Update 2011-07-08:I would be remiss if I didn't mention the other PHP Neo4j REST client available at https://github.com/tchaffee/Neo4J-REST-PHP-API-client. It is built for the current stable release of Neo4j 1.3.

2011-06-27

Path finding with Neo4j

In my previous post I talked about graphing databases (Neo4j in particular) and how they can be applied to certain classes of problems where data may have multiple degrees of separation in their relationships.

The thing that makes graphing databases useful is the ability to find relationship paths from one node to another. There are many algorithms for finding paths efficiently, depending on the use case.
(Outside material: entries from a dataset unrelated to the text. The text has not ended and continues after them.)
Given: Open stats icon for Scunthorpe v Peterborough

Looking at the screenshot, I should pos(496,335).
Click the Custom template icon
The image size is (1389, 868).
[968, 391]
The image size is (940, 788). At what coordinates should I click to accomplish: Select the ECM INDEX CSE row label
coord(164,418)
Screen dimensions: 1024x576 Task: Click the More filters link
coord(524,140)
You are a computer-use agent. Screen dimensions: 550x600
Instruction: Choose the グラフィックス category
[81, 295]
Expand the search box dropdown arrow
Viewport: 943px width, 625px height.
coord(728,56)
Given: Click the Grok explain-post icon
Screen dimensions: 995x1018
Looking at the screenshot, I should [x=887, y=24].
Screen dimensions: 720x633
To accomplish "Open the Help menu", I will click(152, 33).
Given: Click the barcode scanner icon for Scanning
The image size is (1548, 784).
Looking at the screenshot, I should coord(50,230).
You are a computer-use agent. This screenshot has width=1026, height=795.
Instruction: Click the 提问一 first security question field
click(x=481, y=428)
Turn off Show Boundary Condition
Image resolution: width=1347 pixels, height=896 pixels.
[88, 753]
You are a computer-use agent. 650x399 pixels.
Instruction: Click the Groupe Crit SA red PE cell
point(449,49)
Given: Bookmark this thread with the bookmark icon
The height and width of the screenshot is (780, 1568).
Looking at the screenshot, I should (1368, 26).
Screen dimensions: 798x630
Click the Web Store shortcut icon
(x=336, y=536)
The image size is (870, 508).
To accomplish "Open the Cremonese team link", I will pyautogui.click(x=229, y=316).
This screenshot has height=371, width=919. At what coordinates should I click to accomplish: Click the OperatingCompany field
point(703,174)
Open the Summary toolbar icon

Consider a graph that represents a map of a town. Every node in the graph represents an intersection of two or more streets. Each direction of a street is represented as a different relationship: two-way streets will have two relationships between the same two nodes, one pointing from the first node to the second, and the other pointing from the second node to the first. One-way streets will have a single relationship. Each street relationship will also have a distance property. Here is what one such map might look like:
Every street is two-way, except for Market Alley and Park Drive. The numbers in parentheses represent the street distance in hundreds of yards (i. e. 3 = 300 yards.)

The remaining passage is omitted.